After the vote, newspapers in the south applauded the action of the free people, wrote Morand, the city historian, in a history of the events.

He noted that this decision did more than just cut off educational opportunities for blacks. He sent a nationwide signal “reinforcing the status quo of slavery and racial oppression.”

A key player in the opposition to the New Haven university was David Daggett, founder of Yale Law School and former U.S. senator.
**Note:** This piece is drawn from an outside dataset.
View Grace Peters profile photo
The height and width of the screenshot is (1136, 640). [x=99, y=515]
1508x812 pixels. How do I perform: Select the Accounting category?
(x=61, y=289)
Daggett was also a Connecticut state judge who in 1833 presided over the trial that led to the conviction of Prudence Crandall, who in 1995 was officially recognized by the legislature as a state heroine, for running a school for black girls in Canterbury in violation of state black laws law.

Crandall’s sentence was later overturned, but she closed the school due to security concerns stemming from repeated harassment of her and her students by local residents, including setting fire to the school.

In 1837, Cheyney University of Pennsylvania became the first black college or university in the nation. A year later, Connecticut’s black law was repealed.